Innocent Meeting is a 1958 British crime film directed by Godfrey Grayson and starring Sean Lynch, Beth Rogan and Raymond Huntley. It was written by Brian Clemens and produced by The Danzigers.

== Plot ==
Johnny Brent is a young man on probation after a first conviction for petty theft. Attempting to reform his life, he meets and falls in love with Connie Phillips, the daughter of a middle-class textile company owner, Harold Phillips.

Johnny finds employment at Connie’s father's firm, keeping his criminal past a secret to maintain his new social standing and relationship. However, his employer's wallet goes missing and, because of his history, Johnny is suspected of theft. Panic-stricken and fearing that his past has finally caught up with him, he flees, which further implicates him in the eyes of the law and Connie's family.
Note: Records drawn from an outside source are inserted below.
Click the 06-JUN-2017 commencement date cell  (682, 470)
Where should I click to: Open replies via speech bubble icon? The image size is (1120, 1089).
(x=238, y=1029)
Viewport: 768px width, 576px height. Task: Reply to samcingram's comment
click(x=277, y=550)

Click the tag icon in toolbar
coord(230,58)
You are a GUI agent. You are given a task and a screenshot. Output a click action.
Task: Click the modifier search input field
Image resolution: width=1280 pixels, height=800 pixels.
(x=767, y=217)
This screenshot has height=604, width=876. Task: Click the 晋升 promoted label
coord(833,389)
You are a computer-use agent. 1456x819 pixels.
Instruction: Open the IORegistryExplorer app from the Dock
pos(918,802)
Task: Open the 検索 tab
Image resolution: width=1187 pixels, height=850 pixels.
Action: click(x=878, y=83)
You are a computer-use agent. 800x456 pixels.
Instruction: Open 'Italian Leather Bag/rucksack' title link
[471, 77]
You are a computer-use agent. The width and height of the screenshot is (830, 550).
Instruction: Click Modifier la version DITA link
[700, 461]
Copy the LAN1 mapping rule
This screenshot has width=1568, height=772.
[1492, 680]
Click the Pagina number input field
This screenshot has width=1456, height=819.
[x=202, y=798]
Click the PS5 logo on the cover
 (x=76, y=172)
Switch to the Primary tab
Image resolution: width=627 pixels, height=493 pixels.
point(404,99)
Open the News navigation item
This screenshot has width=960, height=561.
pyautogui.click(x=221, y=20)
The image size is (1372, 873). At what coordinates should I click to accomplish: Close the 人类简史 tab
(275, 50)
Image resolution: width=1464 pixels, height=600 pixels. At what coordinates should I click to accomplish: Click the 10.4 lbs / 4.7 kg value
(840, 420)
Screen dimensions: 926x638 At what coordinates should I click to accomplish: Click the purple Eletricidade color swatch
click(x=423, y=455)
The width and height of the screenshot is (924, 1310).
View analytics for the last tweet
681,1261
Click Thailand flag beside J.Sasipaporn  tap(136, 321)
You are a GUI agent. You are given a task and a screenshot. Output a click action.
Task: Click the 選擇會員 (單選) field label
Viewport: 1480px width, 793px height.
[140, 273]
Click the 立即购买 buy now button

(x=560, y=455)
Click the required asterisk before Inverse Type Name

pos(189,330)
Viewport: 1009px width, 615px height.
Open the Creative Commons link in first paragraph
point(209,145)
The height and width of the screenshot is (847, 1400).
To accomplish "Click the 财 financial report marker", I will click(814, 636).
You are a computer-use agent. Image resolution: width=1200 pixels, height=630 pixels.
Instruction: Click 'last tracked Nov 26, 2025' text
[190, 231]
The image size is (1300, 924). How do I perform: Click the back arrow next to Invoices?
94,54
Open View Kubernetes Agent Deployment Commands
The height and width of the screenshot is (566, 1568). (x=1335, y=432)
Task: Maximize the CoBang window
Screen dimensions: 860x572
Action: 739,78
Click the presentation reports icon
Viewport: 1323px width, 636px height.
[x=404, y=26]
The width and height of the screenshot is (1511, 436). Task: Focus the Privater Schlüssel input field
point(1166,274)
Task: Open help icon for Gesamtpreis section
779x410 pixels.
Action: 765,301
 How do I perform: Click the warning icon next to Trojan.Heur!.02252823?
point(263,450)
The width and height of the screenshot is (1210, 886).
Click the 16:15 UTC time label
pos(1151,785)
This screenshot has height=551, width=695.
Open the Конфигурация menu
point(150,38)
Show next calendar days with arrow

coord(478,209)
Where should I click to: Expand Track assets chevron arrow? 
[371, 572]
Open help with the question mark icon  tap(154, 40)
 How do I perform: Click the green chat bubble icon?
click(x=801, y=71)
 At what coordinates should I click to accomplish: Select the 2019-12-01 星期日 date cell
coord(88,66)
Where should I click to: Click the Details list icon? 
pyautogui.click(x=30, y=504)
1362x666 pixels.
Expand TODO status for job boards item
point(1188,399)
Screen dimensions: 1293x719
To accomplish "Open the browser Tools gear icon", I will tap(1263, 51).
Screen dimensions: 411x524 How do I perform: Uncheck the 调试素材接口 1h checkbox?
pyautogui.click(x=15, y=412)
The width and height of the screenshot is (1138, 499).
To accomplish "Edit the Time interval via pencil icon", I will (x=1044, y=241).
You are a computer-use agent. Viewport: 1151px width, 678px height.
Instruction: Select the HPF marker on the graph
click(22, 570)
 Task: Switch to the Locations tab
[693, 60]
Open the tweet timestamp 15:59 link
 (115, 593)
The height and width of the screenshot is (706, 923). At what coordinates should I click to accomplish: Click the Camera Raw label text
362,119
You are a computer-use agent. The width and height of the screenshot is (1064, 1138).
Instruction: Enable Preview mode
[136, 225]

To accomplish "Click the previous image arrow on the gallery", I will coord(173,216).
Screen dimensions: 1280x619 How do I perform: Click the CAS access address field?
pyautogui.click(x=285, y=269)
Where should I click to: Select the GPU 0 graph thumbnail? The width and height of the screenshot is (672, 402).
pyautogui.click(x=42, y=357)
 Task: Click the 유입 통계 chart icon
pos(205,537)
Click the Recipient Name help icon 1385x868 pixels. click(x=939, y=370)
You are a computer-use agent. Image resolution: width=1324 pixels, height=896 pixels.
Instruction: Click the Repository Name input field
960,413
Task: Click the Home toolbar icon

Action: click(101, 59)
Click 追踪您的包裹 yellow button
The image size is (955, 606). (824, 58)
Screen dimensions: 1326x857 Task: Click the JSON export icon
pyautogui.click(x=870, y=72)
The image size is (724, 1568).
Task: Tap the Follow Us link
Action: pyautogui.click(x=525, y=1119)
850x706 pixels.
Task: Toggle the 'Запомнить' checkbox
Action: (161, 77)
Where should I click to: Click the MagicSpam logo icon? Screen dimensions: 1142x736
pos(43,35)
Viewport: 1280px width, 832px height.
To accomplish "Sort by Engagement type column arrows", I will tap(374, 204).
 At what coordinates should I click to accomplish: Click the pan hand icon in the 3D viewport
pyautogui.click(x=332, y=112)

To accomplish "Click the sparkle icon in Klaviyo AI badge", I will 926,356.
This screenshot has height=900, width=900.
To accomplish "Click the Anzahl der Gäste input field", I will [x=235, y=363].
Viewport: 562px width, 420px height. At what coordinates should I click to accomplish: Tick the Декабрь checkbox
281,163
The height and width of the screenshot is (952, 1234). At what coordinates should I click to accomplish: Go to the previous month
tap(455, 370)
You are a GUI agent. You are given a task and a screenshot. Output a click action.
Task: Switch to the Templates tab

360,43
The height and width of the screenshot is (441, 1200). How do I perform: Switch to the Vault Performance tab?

Johnny returns to his old criminal companions and commits an armed robbery, before a shoot-out with police. Connie goes to him, and he surrenders when the truth behind the missing wallet is revealed.

==Cast==
- Sean Lynch as Johnny Brent
- Beth Rogan as Connie
- Raymond Huntley as Harold
- Ian Fleming as Garside
- Howard Lang as Macey
- Arnold Bell as Fry
- Colin Tapley as Stannard
- Robert Raglan as Martin
- Denis Shaw as Uncle
- Hal Osmond as shopkeeper

== Critical reception ==
The Monthly Film Bulletin wrote: "This routine crime tale combines a certain amount of realism (mainly in settings rather than characterisation) with a larger amount of unlikely motivation. The boy does not convince: he is stated to be of above average intelligence, yet seems habitually to act with crass stupidity. Despite three credits for the music score, the main role is taken by Tchaikovsky's 6th Symphony, which is vaguely connected with the story."

Picturegoer wrote: "Chalk up two exciting new names in British films. Sean Lynch and Beth Rogan are a twosome to remember – even though you could easily forget this tearstained sob story. ... But Lynch is a newcomer who gets beyond the sideboards and suede shoes caricature. And the girl has a controlled warmth, reminiscent of Janet Munro which should quickly take her to better roles."

Picture Show wrote: "Sensitively acted and directed."